2. failed hard drive self-test

Instead of running different self-tests of a hardware that only provide you with a binary result type like "failed" or "ok" the easiest and less time-consuming way is to read out the self-diagnosing information of a drive, the so-called "SMART" values.

Various programs are available like "CrystaldiskInfo" or smartmontools to read out the SMART values. "CrystaldiskInfo" is easier to use because it gets by easily with externally connected devices over USB, but its text output is less user friendly because it contains hex raw values and lists all drive. Furthermore it shows much more information than really needed.

"Smartmontools" is my preferred choice because it lists the SMART parameters only for the drive you selected showing decimal raw values. Disadvantage is that you might use an additional parameter "-d sat" or its variations to comply with different type of USB bridges when examining an externally connected drive.

You run smartmoontols from a command line.

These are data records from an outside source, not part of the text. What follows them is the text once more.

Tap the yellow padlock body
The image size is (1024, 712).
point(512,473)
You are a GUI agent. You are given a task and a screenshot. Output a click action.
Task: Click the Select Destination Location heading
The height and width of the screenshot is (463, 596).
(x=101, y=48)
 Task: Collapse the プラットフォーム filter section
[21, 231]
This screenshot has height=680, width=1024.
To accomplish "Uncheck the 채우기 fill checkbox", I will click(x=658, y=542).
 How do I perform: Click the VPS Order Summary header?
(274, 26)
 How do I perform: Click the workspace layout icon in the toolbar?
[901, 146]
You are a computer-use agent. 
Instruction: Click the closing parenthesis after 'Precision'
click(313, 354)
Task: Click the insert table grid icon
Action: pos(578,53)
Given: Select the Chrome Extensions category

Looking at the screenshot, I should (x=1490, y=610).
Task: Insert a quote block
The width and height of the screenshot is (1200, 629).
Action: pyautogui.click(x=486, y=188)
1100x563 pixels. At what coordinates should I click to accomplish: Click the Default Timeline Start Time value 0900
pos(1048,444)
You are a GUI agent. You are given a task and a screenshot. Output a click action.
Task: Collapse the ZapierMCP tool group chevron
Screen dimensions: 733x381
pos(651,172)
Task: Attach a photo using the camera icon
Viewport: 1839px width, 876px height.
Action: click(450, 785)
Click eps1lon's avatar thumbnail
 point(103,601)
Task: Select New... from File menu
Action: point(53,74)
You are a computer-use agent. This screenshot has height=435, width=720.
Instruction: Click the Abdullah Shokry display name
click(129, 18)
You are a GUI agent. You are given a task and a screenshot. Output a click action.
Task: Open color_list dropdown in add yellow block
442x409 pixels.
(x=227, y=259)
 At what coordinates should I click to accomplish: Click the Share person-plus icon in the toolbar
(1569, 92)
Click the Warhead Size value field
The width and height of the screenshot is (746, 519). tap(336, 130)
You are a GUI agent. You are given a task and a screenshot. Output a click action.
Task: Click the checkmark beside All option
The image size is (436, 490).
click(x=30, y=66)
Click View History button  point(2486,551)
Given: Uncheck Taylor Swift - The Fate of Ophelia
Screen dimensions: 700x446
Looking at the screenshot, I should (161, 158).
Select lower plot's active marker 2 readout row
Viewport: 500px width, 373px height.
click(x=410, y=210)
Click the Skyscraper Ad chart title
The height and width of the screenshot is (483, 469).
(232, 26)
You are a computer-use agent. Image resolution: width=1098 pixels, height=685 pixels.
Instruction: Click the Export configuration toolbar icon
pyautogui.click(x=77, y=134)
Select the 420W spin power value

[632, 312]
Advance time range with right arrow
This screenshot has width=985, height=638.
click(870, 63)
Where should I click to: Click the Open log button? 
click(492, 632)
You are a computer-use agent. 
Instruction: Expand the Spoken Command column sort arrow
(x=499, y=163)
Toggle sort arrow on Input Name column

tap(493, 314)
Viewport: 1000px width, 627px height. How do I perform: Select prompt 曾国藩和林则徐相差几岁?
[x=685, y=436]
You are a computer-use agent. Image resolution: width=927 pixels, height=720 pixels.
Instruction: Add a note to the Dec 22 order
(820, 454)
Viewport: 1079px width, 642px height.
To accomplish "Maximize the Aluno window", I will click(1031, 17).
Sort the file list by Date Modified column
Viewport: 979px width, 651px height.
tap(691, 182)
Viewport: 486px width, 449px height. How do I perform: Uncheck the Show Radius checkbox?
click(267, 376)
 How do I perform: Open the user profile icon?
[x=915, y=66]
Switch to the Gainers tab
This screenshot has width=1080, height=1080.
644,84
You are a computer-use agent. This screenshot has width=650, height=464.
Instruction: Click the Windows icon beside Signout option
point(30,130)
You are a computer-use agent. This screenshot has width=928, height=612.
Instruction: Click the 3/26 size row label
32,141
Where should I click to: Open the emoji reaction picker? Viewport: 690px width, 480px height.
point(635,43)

In Windows go to the smartmoontools folder where smartctl reside in and type "cmd" to have a command prompt from there within. The command smartctl -a /dev/sdX > c:\mylog.txt would redirect all information about drive X into the file mylog.txt on C:.

/dev/sdX is a drive designation arisen from the unixoid world where your drives get assigned letters A,B,C,D etc... as opposed to the windows world where your drive gets numbered within "Disk management". When facing an error message it might be necessary to add the -d parameter like smartctl -a -d sat /dev/sdX > c:\mylog.txt Different bridges might require other parameters, the "-d sat" is the most common for external drives. In mixed environment that includes IDE drives the drive name might be "/dev/hdX" (hd= hard drive as opposed to sd=serial drive)

This log files gives detailed health information about your drive. Please create the file and post it here.